REPUBLIKA.CO.ID, NEW YORK -- Majelis Umum PBB menyetujui resolusi tidak mengikat pada Jumat (27/10/2023), yang menyerukan “gencatan senjata kemanusiaan” di Jalur Gaza, Palestina yang mengarah pada penghentian permusuhan antara Israel dan Hamas yang berkuasa di Gaza.
Keputusan itu merupakan respons pertama PBB terhadap agresi Israel terhadap penduduk di Jalur Gaza. PBB yang beranggotakan 193 negara itu mengadopsi resolusi tersebut melalui pemungutan suara, yang hasilnya 120 negara mendukung, 14 negara menolak, dan 45 absen.
Lucunya, di antara negara yang tidak mendukung alias absen terkait resolusi penghentian serangan Israel ke Gaza itu adalah Ukraina. Padahal, selama ini Ukraina selalu berteriak keras tentang korban sipil kala menghadapi Rusia.
Mayoritas negara itu menolak amandemen Kanada yang didukung oleh Amerika Serikat, yang dengan tegas mengutuk 'serangan Hamas' pada 7 Oktober 2023 dan menuntut pembebasan segera sandera oleh Hamas.
Dubes Palestina untuk PBB, Riyad Mansour, menyebut Majelis Umum PBB "lebih berani, lebih berprinsip" dibandingkan Dewan Keamanan PBB yang terpecah, yang gagal dalam empat upaya selama dua pekan terakhir untuk mencapai kesepakatan mengenai resolusi. Dua di antaranya bahkan diveto dan dua lainnya gagal mendapatkan minimal sembilan suara 'ya' yang diperlukan untuk persetujuan.

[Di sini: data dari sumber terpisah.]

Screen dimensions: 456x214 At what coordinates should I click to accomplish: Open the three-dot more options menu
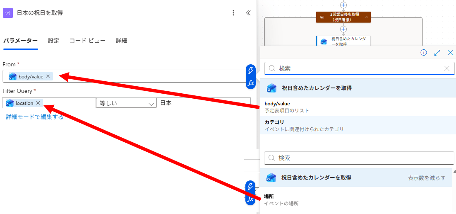tap(233, 13)
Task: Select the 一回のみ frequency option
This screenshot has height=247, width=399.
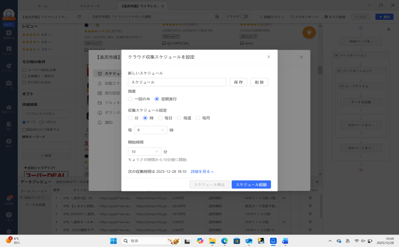Action: (x=131, y=99)
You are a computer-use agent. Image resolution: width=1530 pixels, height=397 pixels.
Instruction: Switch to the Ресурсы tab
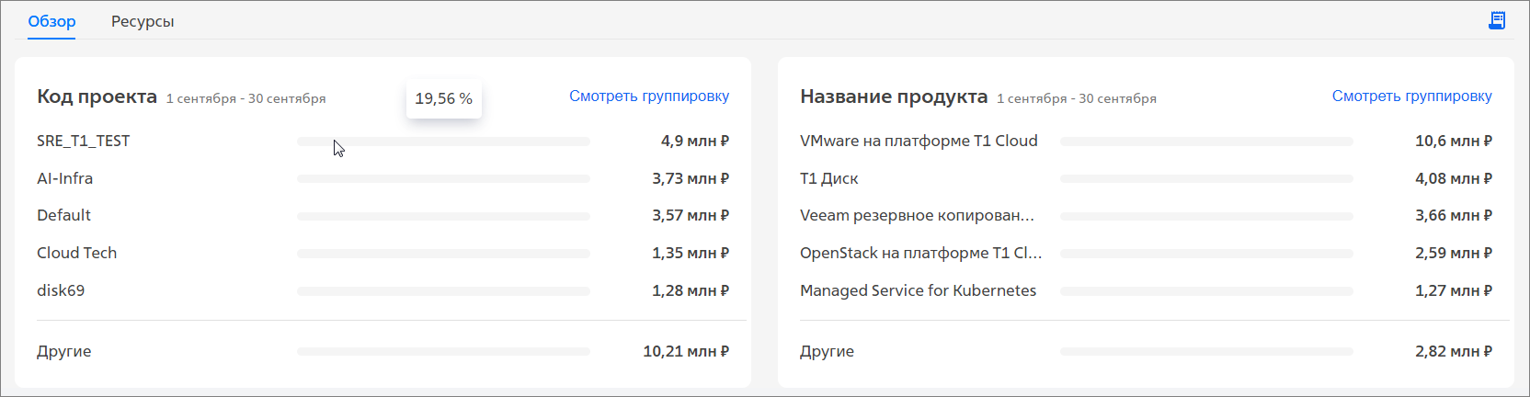143,21
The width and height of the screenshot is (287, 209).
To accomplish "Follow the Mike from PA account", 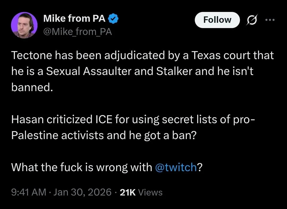I will [217, 20].
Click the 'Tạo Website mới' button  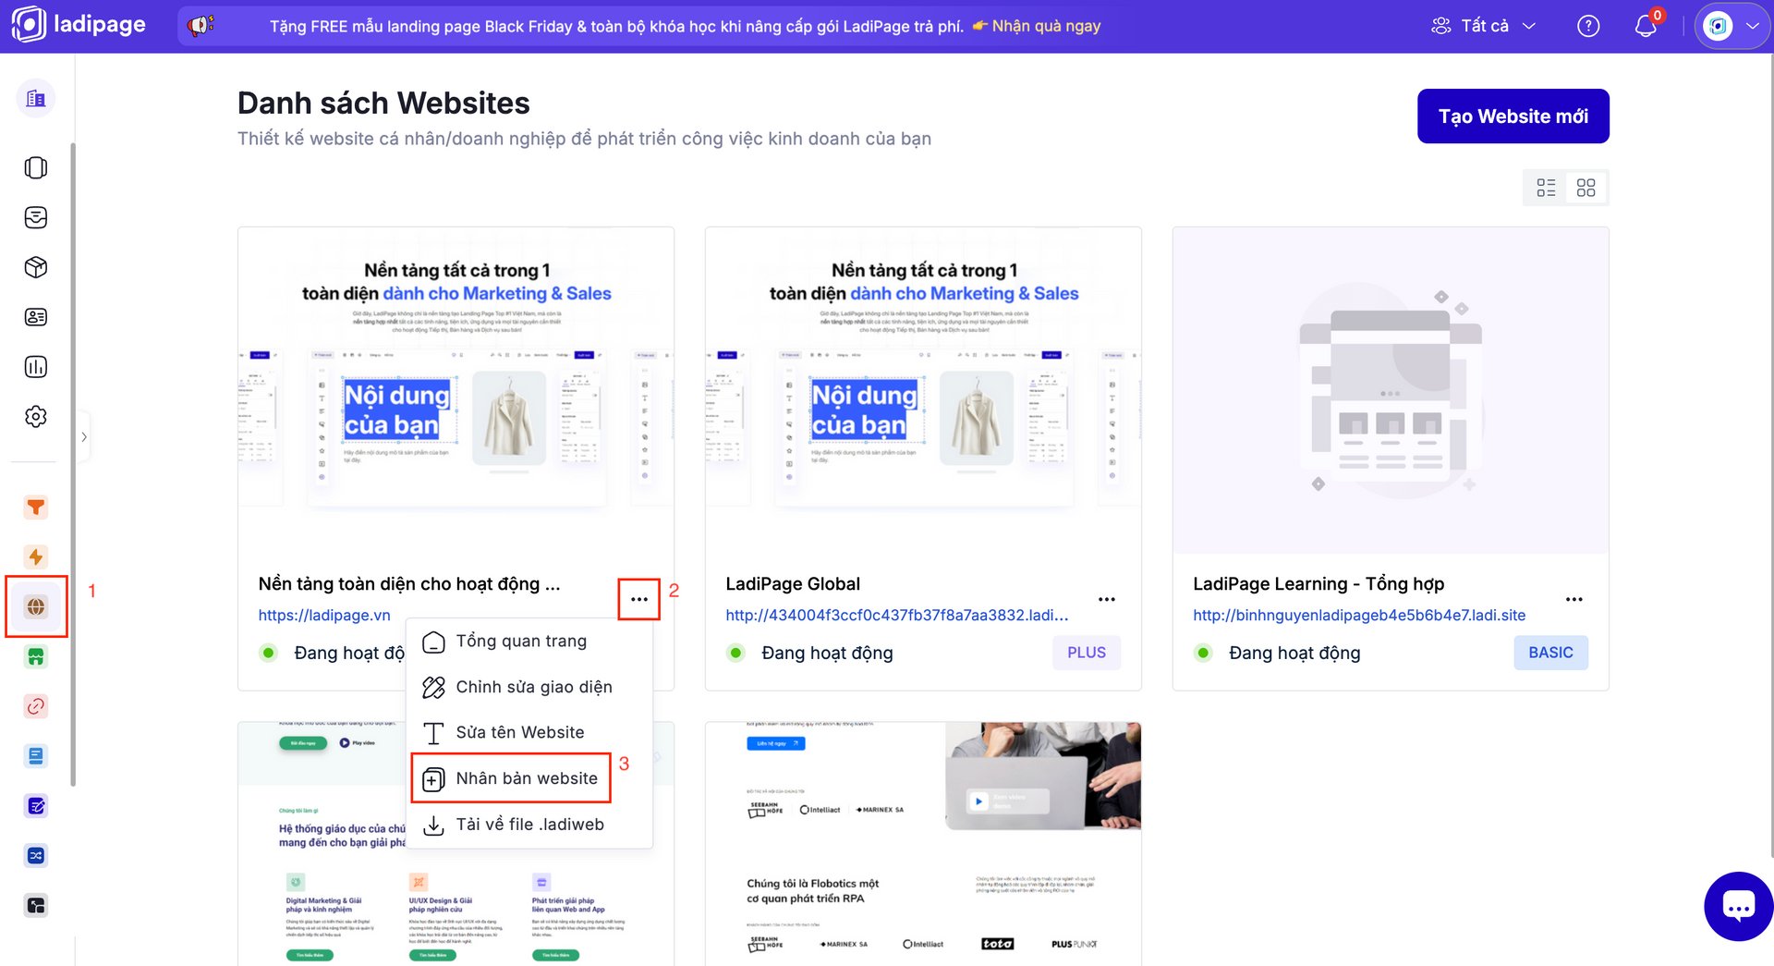[1513, 116]
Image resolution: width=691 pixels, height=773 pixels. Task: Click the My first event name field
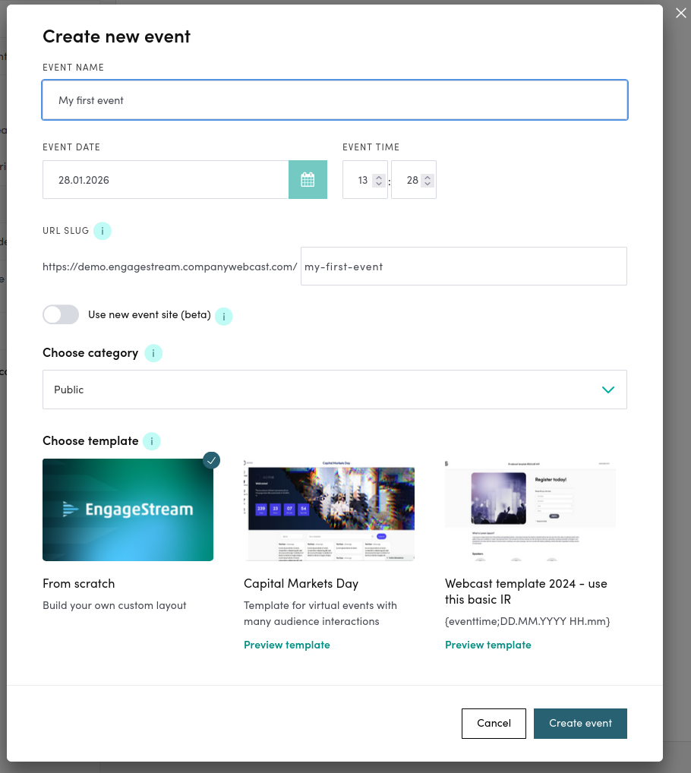pos(334,99)
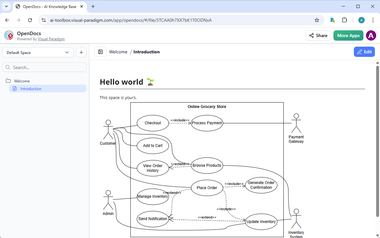Open the account avatar in the OpenDocs header
Viewport: 380px width, 238px height.
point(371,35)
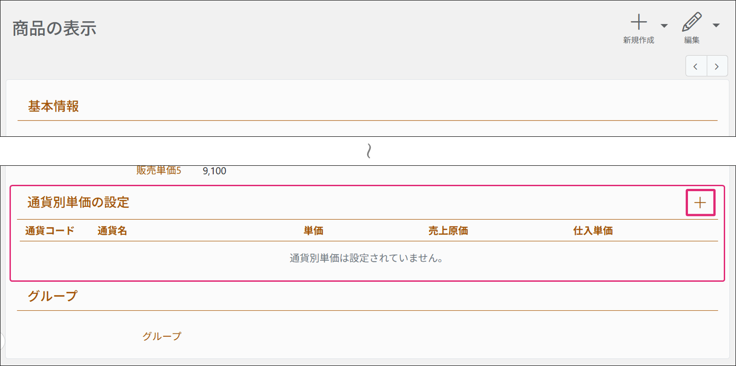Image resolution: width=736 pixels, height=366 pixels.
Task: Click the 編集 pencil icon
Action: click(x=692, y=23)
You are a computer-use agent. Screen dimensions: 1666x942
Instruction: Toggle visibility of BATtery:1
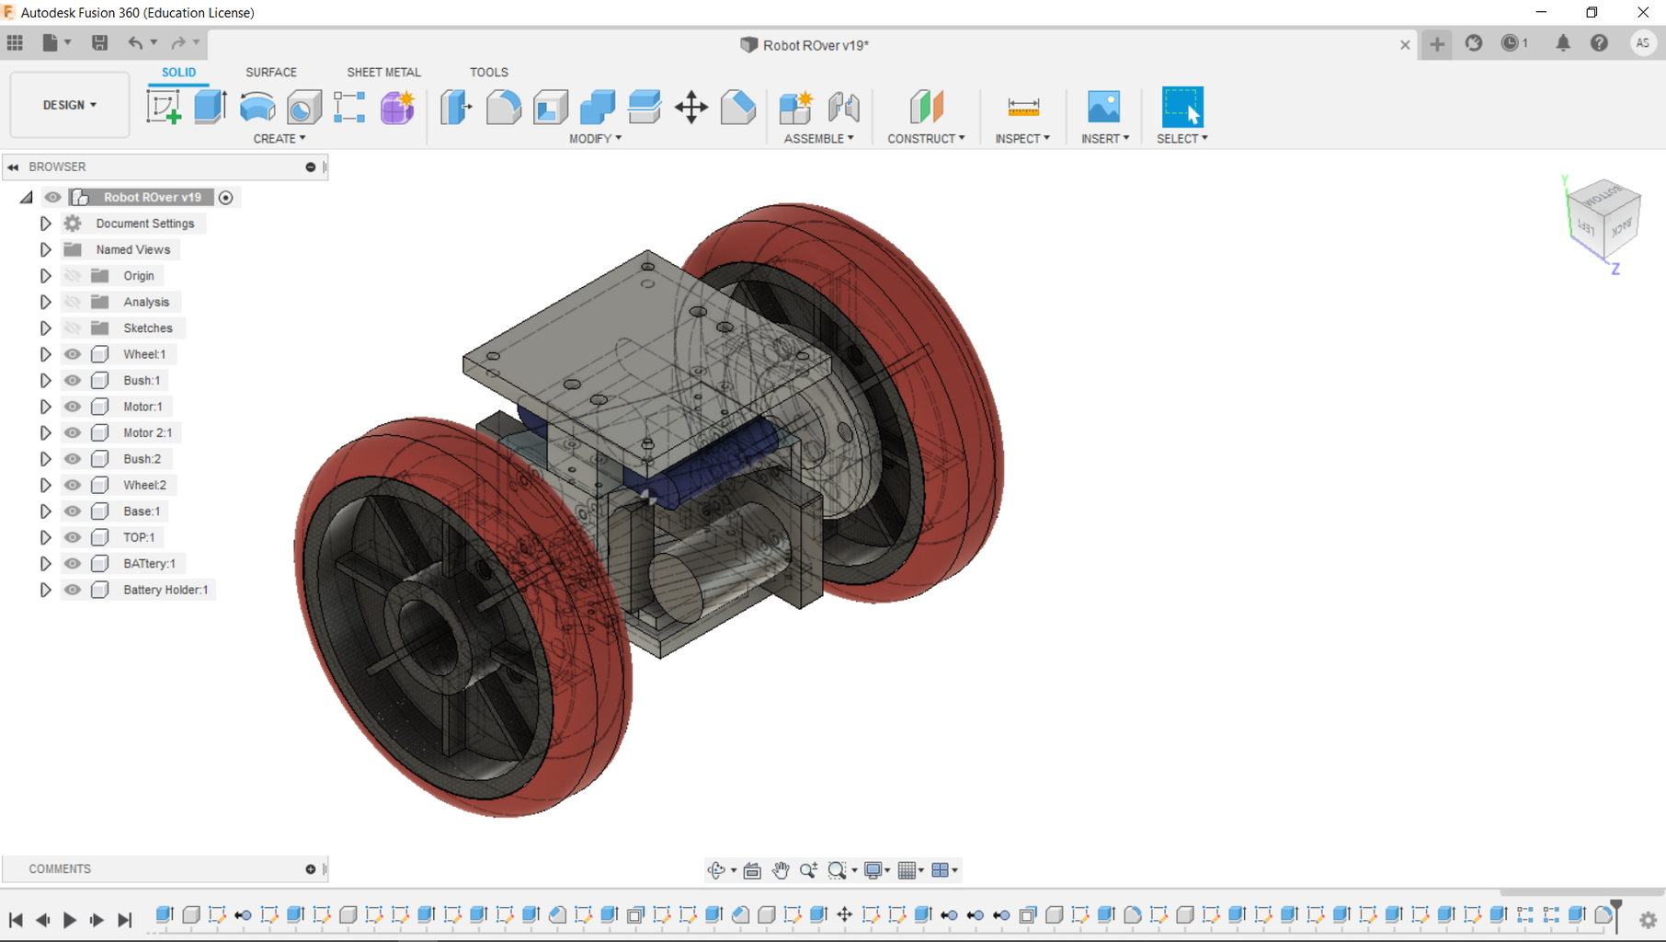pyautogui.click(x=73, y=563)
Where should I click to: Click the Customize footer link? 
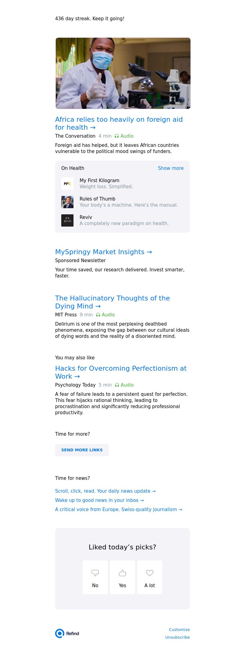179,629
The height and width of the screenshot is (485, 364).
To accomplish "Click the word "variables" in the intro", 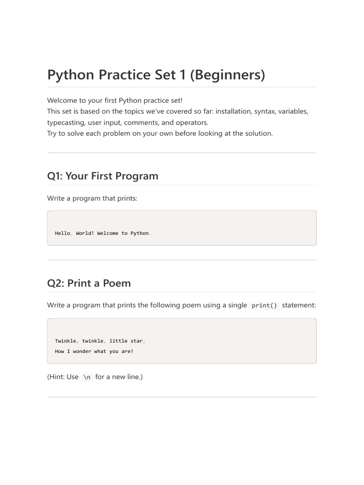I will 292,111.
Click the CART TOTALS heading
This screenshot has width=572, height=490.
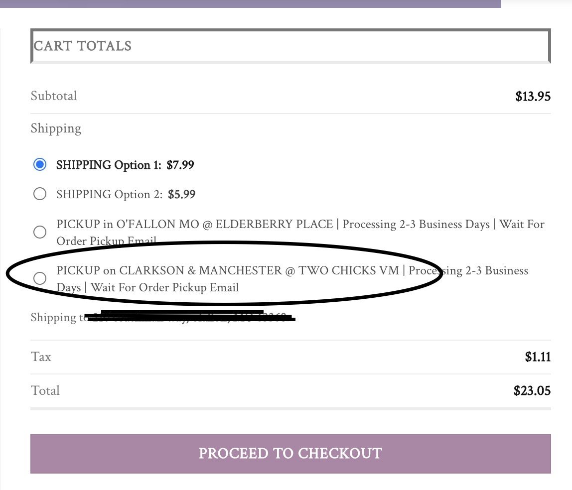[x=83, y=46]

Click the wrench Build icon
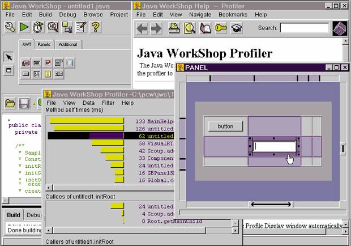tap(10, 27)
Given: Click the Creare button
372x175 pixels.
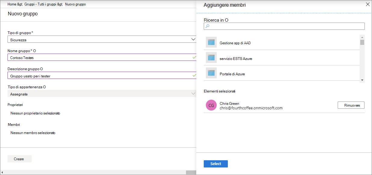Looking at the screenshot, I should click(19, 159).
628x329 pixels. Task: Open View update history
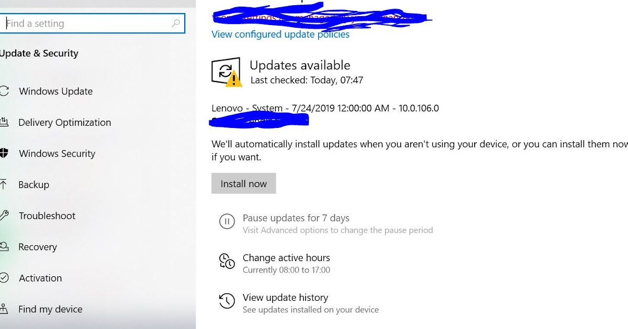[285, 297]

Duta Besar Israel untuk PBB Gilad Erdan menyebutnya sebagai "hari yang akan menjadi hari yang buruk,". Gilad bahkan tidak mempedulikan resolusi PBB untuk menghentikan serangan atau gencatan senjata kedua belah pihak.
"Israel tidak akan menghentikan operasi sampai kemampuan Hamas dihancurkan dan sandera kami dikembalikan. … Dan satu-satunya cara untuk menghancurkan Hamas adalah mengusir mereka dari terowongan dan kota bawah tanah mereka," kata Gilad dikutip dari AP.